How can person encapsulate a life, a career, all the people that helped him achieve untold riches and fame if given the audience of millions?
How can anyone alive do so with the restraint of time casting an impatient shadow with television cameras staring them in the face?
That’s what newly inducted Pro Football Hall of Fame inductee Michael Strahan attempted to do for more than 30 minutes in Canton, Ohio late Saturday night.
Strahan spoke about his life before football burrowed it’s way in as the big-boned kid growing up in Germany who was teased by his peers and siblings for having a larger than normal butt for a boy his age.
The one-time NFL Defensive Player of the Year spoke about being shipped to Houston to live with his uncle, a longtime pro football player himself, with the encouragement of his father to teach the young Strahan the game.
He quipped about playing in New York with everyone from Lawrence Taylor to Eli Manning. He was fun. He was eclectic. He was every bit the gap-toothed television personality America’s middle-class families have grown to love.
Buried in the middle of Strahan’s ode to his parents, children, agents, teammates and coaches was the time he spent at Texas Southern.
“The improbable happened,” he said. “I got a scholarship from Texas Southern University.”
“It was perfect for me. I didn’t get swallowed up,” Strahan continued. “I had coaches who loved me and cared about me. The thing I learned the most at Texas Southern is that I had to grow up.”
For some people associated with Texas Southern and HBCUs, these statements were not enough to satisfy their endless thirsty for school pride validation.
Many wanted the grandiose display of fellow SWAC Hall of Famer Aeneas Williams, whose impassioned address before Strahan’s dripped with references and antidotes to Southern University.
Fandom is very selfish and needy, man. We want these athletes — from the time they’re children entertaining us wearing jerseys with the names of our ‘hood, city, state and school emblazoned across them — to belong to us forever even when they’re retired and are no longer wearing the jersey.
Never mind that earlier this year, Strahan reportedly donated $100,000 to the Texas Southern band.
How soon we forget that Strahan has often paid homage to Texas Southern on the Fox NFL Sunday football show and Live with Kelly and Michael.
When Strahan earned his master’s degree, he shared that experience with the world on the popular morning show. Texas Southern was the backdrop.
While it can be understood that a famous alum — whoever he or she is — represents that school perpetually, those four or five years are only a small part of their lives with all due respect. It is only a slice of all our existences.
Not everyone wants to bleed the colors all the time. Not all athletes care about the school or the team the same way we do. They just can’t. We shouldn’t demand it. To be engulfed in that world is to be submerged in state of being that is wrapped in fantasy.
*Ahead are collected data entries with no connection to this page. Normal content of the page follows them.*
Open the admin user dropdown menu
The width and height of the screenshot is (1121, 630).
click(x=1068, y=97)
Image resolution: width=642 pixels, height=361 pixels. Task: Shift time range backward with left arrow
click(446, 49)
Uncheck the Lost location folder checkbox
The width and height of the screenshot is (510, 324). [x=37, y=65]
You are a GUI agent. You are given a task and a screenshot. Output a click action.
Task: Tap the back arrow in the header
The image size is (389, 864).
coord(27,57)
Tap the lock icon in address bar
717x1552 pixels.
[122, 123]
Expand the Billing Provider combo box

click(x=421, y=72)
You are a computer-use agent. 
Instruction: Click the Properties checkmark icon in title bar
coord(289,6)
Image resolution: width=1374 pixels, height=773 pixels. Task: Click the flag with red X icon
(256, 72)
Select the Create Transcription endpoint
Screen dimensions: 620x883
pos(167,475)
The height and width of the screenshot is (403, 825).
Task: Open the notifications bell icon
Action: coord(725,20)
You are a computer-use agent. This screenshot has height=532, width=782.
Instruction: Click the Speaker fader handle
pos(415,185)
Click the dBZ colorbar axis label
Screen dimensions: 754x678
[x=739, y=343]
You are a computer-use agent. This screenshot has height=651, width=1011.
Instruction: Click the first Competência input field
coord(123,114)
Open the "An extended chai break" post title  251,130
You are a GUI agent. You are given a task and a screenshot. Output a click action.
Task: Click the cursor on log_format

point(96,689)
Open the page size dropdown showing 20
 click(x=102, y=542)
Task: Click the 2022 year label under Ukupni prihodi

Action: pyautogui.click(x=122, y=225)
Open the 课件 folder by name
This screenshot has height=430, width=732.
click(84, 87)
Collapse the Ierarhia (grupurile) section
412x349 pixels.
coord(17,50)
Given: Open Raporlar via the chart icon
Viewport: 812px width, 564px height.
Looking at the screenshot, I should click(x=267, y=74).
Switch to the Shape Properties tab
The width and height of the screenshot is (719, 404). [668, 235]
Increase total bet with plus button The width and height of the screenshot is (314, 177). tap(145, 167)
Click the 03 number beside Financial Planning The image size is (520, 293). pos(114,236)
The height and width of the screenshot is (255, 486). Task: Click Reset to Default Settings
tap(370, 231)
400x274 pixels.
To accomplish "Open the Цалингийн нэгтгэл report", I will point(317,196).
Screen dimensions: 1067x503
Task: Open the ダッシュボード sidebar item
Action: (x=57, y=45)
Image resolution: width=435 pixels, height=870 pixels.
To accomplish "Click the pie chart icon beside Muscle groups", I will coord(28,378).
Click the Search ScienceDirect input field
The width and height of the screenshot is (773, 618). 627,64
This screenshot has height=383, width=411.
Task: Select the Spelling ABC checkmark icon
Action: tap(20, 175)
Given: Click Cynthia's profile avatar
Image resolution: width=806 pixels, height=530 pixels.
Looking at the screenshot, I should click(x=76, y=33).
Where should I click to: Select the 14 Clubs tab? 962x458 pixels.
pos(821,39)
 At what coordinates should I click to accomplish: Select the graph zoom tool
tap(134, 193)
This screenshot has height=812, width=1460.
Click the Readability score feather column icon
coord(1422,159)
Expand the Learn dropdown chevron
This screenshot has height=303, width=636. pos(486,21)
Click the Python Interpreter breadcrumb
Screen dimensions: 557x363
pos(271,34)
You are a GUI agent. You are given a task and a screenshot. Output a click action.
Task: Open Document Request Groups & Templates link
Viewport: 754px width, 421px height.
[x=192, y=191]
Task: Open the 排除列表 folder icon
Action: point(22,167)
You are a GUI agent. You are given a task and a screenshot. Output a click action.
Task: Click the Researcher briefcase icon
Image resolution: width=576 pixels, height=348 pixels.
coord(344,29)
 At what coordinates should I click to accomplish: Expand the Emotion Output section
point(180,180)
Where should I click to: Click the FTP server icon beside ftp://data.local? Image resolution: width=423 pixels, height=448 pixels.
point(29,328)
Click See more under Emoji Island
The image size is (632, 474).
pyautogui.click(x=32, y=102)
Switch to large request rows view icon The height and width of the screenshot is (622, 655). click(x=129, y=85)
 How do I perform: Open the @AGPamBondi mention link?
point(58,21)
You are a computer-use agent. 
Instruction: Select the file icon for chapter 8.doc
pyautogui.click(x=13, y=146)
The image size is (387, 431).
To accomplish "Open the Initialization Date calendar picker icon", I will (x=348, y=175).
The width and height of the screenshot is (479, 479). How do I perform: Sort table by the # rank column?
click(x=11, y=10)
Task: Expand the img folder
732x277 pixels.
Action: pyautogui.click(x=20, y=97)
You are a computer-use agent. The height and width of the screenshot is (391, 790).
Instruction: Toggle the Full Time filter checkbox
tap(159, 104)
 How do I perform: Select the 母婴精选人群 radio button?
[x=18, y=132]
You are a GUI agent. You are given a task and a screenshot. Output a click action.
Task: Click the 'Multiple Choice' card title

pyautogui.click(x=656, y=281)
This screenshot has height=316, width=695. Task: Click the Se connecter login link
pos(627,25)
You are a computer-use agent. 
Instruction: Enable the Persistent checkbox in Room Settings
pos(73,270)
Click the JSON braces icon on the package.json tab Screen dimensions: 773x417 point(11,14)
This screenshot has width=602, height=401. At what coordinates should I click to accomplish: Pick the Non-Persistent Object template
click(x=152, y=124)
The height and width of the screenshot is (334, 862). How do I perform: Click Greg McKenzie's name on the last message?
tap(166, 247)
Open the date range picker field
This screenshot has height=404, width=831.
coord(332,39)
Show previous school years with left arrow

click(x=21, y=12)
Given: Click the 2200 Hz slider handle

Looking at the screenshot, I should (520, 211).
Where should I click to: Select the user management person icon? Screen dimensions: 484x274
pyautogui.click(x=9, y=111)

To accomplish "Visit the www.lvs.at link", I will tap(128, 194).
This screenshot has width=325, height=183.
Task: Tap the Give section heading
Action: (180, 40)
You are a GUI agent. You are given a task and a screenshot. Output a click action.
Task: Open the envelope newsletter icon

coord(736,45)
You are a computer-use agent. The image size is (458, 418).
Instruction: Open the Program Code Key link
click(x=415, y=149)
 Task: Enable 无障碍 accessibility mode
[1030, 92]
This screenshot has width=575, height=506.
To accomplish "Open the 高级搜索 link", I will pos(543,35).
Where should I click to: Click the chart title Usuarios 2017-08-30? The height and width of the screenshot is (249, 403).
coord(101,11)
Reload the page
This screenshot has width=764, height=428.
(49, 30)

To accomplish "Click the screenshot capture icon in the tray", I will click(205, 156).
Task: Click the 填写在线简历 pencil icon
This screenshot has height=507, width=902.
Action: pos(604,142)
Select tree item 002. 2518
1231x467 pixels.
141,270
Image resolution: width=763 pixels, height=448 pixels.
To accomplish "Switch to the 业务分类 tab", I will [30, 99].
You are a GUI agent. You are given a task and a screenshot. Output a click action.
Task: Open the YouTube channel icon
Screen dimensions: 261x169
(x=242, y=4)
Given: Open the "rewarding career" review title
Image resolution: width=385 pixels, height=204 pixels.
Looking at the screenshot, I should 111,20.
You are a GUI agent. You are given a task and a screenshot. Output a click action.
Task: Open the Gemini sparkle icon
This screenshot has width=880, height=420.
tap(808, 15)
The star athlete has more important things to be concerned with; his family, his finances, and how to function in a world that is no longer consumed by brief career public failures and successes on a field.
The criticism of Strahan seemingly not showering Texas Southern with a certain amount of love in Canton only is a microcosm of how obsessed we can be with all of this.
To be disappointed that a man didn’t spend enough time sharing a portion of his life with us when he didn’t have to in the first place.
Somehow failing to provide that proper barometer of school acknowledgement from person like Strahan is seen as slight to the worth of that university and to the all the people who matriculated through it.
If that’s the case, then maybe we should learn to love ourselves more than expecting a 260-pound retired football player to do it for us.
I question who are the “many” that you speak of who want more from Strahan? Name your sources and or at the very least do some real on the ground reporting to get the true sentiment of the broader alumni, student body, and benefactors of Texas Southern before basing an entire article on what I surmise to be exalted gossip or the crazy online post of someone who’s never attended or graduated from Texas Southern University. No one that I know, nor anyone in or around the city of Houston, whom I’ve encountered is more proud of Strahan than his TSU family. The fruit of our enamor is evidenced in several public and prominent build board displays and publications spread across the city of Houston and state of Texas. No one has asked him to do more or say more because he is both active and proactive in raising the profile of our beloved institution. I get it’s an opinion piece but this article is jaded and baseless. I don’t know what type of journalistic skills you learned while matriculating at Jackson State, but you would do well to never write a piece based on the comments of a handful and falsely and misleadingly promulgate them as the authority of how those vested in Texas Southern feel. For you to pen such an article only perpetuates the folly of those you chide. If you don’t agree with them, why give power to their thoughts?
I agree with your statement. I wondered before I strolled down to read comments would I be alone in disagreeing with this essay. I really hate it when a few people make a comment and someone takes it and runs with it. They use a few to represent the whole. I saw nothing but pride from the TSU family for Strahan. Not sure what the writer is talking about at ALL!
I’m just glad that he as well as Aeneas Williams represented where they came from!